Isso porque alguns cronistas relatam que os corpos foram consumidos secretamente em “banquetes perversos” nascidos da fome e sem a autorização dos líderes militares, diz Rubenstein. Outros relatórios sugerem que o canibalismo foi feito com a aprovação tácita de superiores militares que desejavam usar histórias do ato bárbaro como uma tática de medo psicológico em futuras batalhas da Cruzada.
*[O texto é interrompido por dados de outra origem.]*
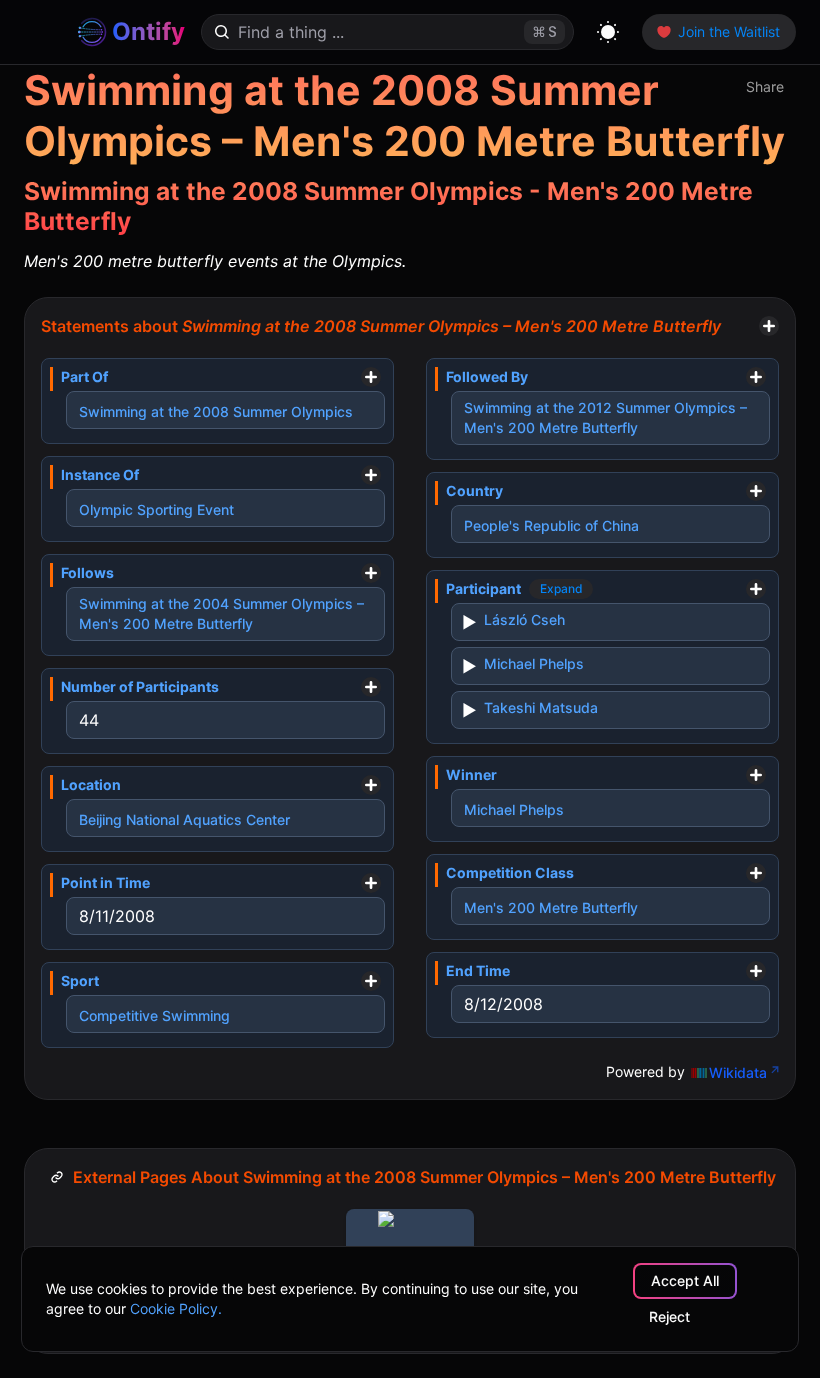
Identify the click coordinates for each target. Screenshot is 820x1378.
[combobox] (365, 32)
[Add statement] (769, 326)
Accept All (685, 1280)
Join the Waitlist (729, 31)
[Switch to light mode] (608, 32)
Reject (669, 1316)
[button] (761, 87)
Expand (561, 588)
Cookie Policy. (176, 1308)
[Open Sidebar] (42, 32)
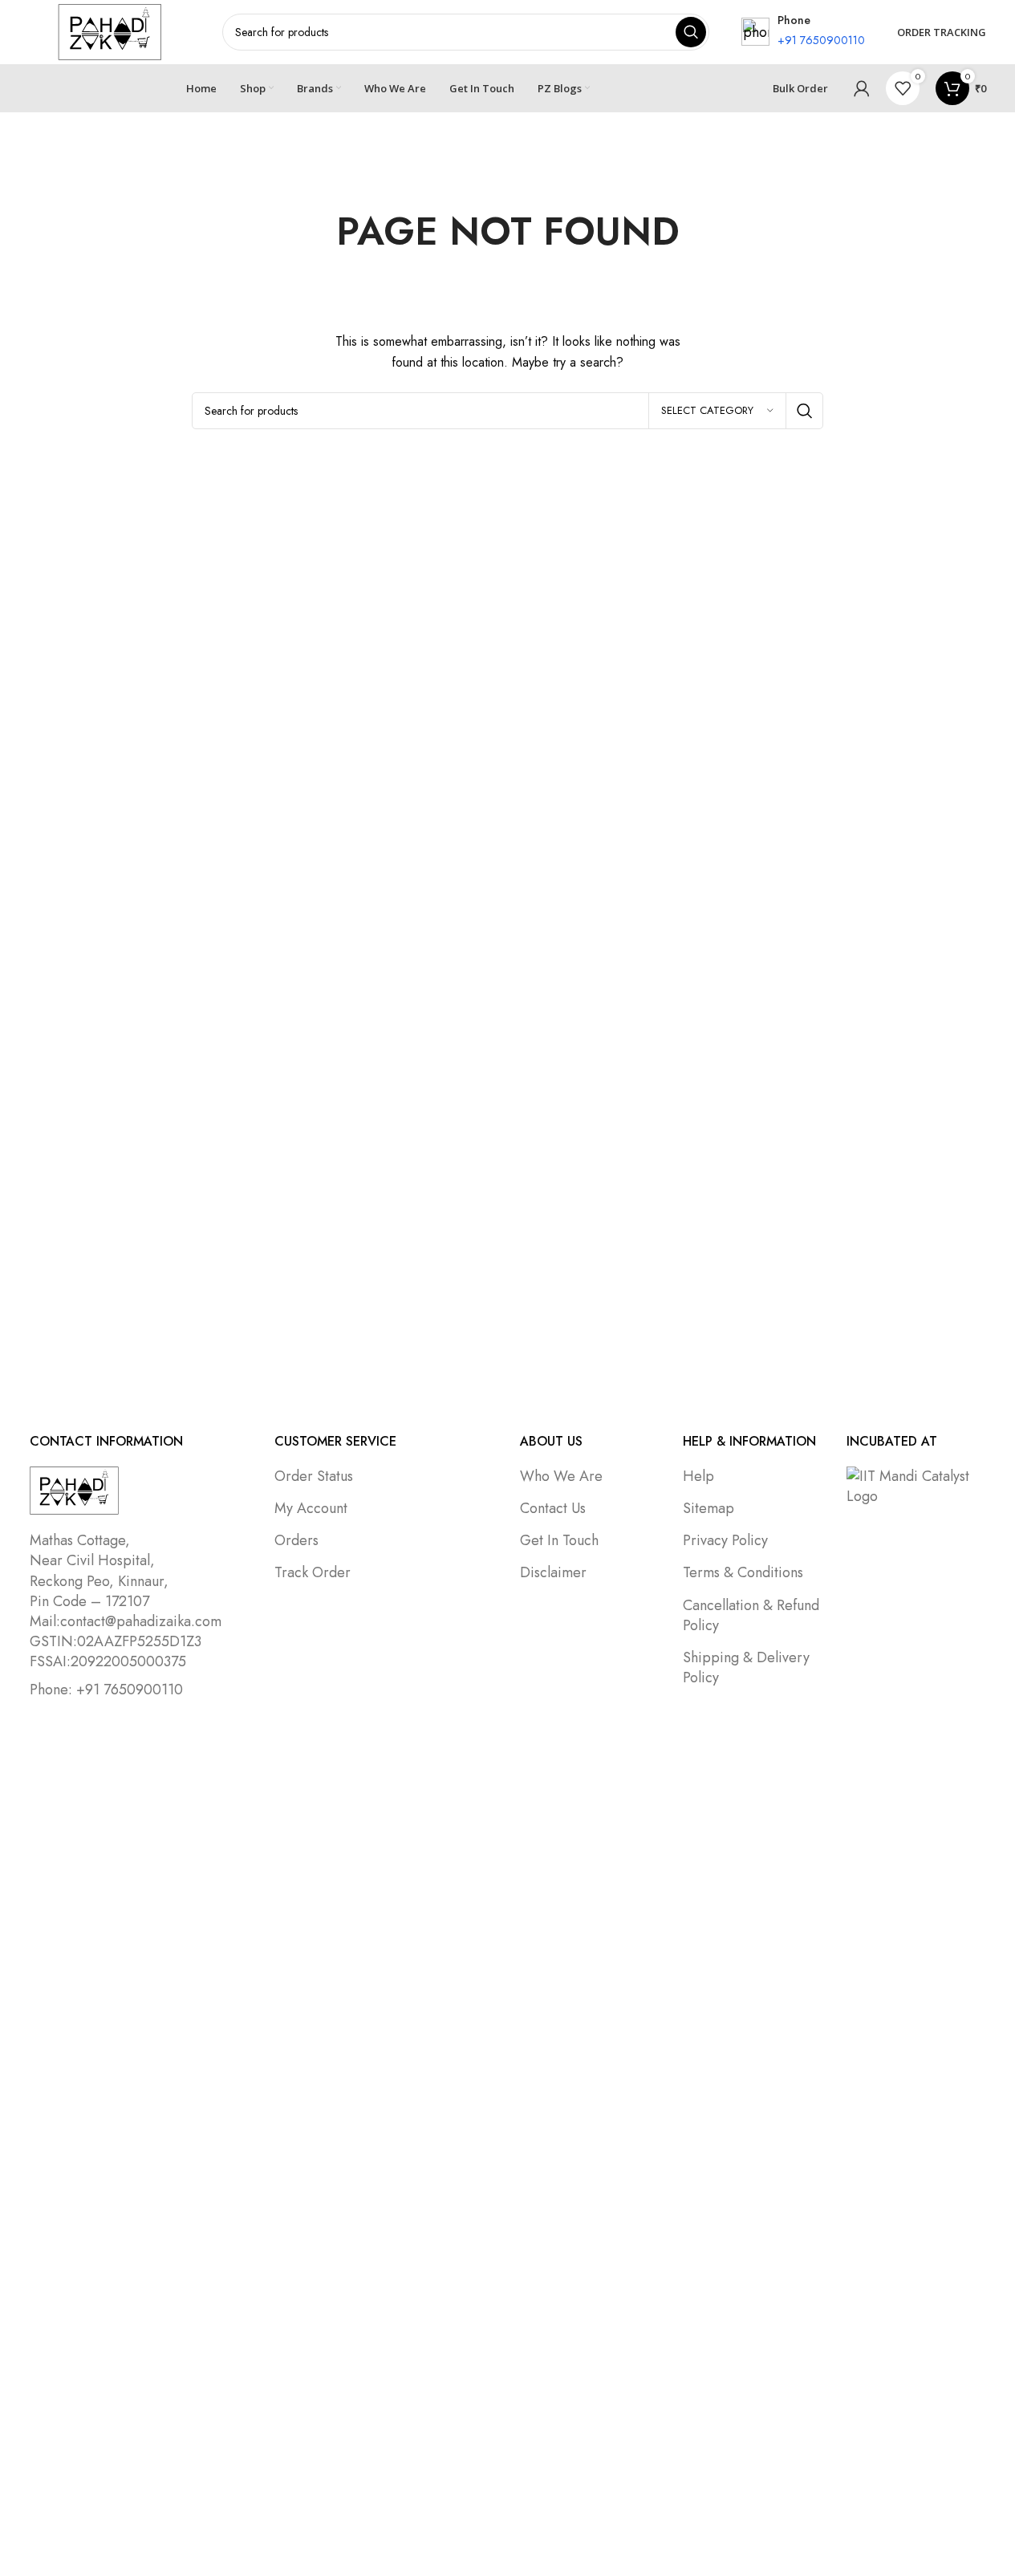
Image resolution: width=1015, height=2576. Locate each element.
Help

De outro modo, a sociedade europeia pós-Cruzada não estava confortável com o que aconteceu em Ma’arra, diz Rubenstein. “Todo mundo que escreveu sobre isso ficou perturbado”, diz ele. “A Primeira Cruzada é o primeiro grande épico europeu. Era uma história que as pessoas queriam celebrar”. Mas primeiro eles tiveram que lidar com a mancha embaraçosa.

Parte do problema era que o canibalismo em Ma’arra simplesmente não se encaixava na autoimagem europeia. Nos tempos medievais, inimigos culturais – não heróis militares ou religiosos – eram comumente descritos como canibais ou gigantes, “especialmente em narrativas de invasão e conquista territorial”, argumenta Geradine Heng, em Cannibalism, The First Crusade and the Genesis of Medieval Romance. “Bruxas, judeus, selvagens, orientais e pagãos são concebíveis como – de fato, devem ser – canibais; mas no imaginário medieval do século XII, o sujeito europeu cristão não pode”.

Escravidão

Além disso, posteriormente, a escravidão também se tornou palco de canibalismo. Isso em um contexto em que europeus justificavam a subjugação dos cativos por conta de sua “natureza selvagem”. Há diversos relatos, como o da embarcação Arrogante, capturada em 1837 no litoral cubano. Havia mais de 330 africanos a bordo e quando autoridades analisaram quem sobreviveu, os marinheiros foram acusados de terem matado e cozinhado um dos africanos.

Sendo assim, o canibalismo, em muitos casos, foi tanto repreendido quanto praticado, muitas vezes, pelos mesmos grupos, a depender do contexto social de e quem está praticando.